Wow you just invented a new branch of science - intellectual property maths.
Yup, its closely related to bistromathics - the idea that the value of something can be set, not based on what it is worth or what a user will pay, but on what you can decide arbitarily something is "worth" $xxx when in fact the user would have done without if it had cost even a tenth of that....
The Register has been completely biased about the matter so I wouldn't take their word on anything. Linus is pissed off at Tridge because he messed up the deal with McVoy and wasn't even trying to produce anything functional to replace BK.
This is of course true - but lets take an objective look at what has happened here.
Linus decides (with his friend McVoy) to use a proprietary product to manage the Linux kernel. He is well within his rights to do this, although it will cost him friends amongst the more fanatical GPL enthusiasts.
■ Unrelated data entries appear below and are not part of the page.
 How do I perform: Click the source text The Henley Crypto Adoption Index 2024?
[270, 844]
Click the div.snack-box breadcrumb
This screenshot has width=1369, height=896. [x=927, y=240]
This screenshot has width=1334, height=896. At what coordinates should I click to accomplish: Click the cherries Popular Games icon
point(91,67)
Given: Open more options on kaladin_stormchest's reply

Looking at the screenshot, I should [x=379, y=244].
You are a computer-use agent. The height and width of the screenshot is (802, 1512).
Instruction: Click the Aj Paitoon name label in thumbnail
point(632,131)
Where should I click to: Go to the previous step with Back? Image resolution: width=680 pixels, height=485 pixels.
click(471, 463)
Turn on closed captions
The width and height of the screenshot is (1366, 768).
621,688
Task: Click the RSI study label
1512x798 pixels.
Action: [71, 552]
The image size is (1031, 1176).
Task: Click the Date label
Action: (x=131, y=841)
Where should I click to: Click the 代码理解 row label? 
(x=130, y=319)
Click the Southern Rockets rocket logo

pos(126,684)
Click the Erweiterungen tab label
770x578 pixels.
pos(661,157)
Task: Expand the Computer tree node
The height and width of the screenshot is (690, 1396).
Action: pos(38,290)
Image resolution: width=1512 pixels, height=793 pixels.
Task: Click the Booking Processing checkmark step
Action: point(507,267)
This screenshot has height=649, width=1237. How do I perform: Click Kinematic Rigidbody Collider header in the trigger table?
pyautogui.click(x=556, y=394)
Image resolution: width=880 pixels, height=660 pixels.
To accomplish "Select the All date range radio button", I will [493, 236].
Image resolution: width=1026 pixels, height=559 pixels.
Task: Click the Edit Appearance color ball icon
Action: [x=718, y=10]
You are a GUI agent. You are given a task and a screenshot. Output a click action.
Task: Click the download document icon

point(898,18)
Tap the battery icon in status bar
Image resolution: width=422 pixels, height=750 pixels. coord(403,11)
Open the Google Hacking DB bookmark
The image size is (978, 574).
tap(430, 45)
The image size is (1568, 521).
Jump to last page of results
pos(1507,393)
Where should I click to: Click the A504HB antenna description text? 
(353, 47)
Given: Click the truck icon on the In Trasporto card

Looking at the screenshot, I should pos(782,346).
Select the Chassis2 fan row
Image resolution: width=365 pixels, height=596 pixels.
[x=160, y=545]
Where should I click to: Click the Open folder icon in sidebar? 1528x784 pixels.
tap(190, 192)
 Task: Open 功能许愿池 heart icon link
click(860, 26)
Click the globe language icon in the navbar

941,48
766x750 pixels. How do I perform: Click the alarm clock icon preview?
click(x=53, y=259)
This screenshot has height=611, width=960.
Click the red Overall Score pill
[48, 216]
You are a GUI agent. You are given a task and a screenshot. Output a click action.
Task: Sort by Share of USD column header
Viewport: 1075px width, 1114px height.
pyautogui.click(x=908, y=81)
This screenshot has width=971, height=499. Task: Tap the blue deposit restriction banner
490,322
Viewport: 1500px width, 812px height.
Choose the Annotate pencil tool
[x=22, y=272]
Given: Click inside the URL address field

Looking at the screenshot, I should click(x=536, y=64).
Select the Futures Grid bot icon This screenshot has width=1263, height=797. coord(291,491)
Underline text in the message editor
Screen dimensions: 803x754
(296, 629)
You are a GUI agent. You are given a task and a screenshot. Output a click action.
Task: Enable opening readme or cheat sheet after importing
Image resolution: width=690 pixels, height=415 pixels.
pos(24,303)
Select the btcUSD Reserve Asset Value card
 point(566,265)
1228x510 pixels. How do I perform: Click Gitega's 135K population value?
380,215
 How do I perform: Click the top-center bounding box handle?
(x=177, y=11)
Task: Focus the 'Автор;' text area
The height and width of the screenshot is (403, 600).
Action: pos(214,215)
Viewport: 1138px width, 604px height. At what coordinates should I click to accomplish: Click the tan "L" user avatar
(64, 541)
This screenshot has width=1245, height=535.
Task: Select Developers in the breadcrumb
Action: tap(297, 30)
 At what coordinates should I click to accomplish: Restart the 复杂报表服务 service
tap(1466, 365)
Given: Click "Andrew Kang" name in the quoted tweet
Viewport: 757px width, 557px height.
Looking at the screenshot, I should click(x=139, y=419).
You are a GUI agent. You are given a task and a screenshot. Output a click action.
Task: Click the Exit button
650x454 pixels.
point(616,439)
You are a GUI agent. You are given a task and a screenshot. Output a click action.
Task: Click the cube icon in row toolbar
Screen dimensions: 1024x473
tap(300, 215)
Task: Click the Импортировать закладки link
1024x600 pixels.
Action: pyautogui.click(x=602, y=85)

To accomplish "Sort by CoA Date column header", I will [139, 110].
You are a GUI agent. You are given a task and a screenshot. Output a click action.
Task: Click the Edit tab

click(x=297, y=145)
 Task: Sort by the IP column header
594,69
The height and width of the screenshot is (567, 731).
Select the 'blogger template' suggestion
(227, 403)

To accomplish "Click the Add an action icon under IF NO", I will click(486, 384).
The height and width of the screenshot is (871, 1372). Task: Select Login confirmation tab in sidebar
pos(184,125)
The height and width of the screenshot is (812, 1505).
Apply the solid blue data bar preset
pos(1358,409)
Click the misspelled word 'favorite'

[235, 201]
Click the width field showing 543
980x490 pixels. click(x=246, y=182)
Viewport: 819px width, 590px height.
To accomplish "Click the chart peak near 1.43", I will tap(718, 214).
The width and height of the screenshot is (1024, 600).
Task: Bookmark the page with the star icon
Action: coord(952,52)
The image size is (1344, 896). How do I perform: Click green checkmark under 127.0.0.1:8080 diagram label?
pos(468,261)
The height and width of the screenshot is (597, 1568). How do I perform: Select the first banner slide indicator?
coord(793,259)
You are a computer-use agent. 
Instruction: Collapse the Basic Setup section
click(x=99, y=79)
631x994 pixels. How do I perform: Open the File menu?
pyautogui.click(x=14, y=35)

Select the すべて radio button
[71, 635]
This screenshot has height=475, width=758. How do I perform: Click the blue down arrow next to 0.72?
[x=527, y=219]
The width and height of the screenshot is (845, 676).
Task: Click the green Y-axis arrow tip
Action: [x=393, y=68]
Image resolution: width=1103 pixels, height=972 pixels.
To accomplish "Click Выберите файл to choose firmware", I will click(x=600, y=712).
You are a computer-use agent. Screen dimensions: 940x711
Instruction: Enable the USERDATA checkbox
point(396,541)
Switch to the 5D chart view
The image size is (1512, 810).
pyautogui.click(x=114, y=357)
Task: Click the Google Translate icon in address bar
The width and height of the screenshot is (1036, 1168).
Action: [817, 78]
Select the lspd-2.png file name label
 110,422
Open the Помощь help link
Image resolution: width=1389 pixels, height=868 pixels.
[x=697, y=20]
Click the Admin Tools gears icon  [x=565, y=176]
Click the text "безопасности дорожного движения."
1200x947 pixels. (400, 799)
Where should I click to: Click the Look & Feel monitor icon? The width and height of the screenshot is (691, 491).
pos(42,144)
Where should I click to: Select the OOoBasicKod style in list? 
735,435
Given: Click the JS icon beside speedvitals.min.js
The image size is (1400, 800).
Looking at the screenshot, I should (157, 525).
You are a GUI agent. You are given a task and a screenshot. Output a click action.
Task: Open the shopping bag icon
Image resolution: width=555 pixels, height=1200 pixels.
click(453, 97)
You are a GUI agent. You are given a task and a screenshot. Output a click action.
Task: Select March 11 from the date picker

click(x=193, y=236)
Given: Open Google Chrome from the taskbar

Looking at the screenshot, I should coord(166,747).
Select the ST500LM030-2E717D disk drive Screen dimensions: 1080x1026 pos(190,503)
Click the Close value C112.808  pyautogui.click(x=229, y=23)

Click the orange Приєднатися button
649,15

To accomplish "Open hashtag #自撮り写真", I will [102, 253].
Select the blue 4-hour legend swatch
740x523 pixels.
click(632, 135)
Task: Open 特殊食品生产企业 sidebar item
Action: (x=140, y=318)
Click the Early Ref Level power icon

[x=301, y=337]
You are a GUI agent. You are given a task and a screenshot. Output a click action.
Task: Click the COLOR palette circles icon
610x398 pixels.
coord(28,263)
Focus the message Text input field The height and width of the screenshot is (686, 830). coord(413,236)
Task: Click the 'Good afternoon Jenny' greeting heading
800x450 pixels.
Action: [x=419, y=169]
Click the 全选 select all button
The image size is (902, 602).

Tridge decides to clean-room reverse engineer the protocol that BK uses in the same way as the smb protocol was reverse-engineered, and for the same reasons - interoperability. Most countries that have laws against reverse engineering software have this as an exception - it would be legal, regardless. Tridge isn't a BK user, so can't be held to any software agreements that BK users do or don't sign.
The same company that Linus works for decides to hire Tridge for non-BK related work; Tridge does no BK research during his working hours, but continues to work on the interop project during his own time
McVoy insists that linus's employer "does something about" Tridge or he will withdraw Linus's licence to use BK, and indeed drop the free-beer version of BK entirely.
Linus is pissed off because his friend just put his employer in an impossible position - but strangely, this is not his friend's fault, and not his employer's fault, but that of a programmer doing a perfectly legal thing during his own time.
"He just wanted to see what the protocols and data was, without actually producing any replacement for the (inevitable) problems he caused and knew about."
It was about as inevitable as Microsoft dropping SMB because samba was created, and blaiming samba.
Everybody seems to forget that McVoy contributed more than $500 000 worth of software to the osdl. Without the contribution, Tridge would have never been able to even try to reverse engineer the program.
And? BK changed Linus's working practices, probably for the better, but possibly for the worse. McVoy pushed heavily for the use of BK for the linux kernel, contributing software and time to the project - but suddenly one engineer, not even a user of BK, decides it would be nice to get at this data *without being subject to a closed source licence* and everything must be scrapped.
Linus lost the use of the best SCM there is. Why shouldn't he be pissed?
Of course he should. But he should be pissed at his "friend" who is pissed at Tridge, but is actually beating at Linus....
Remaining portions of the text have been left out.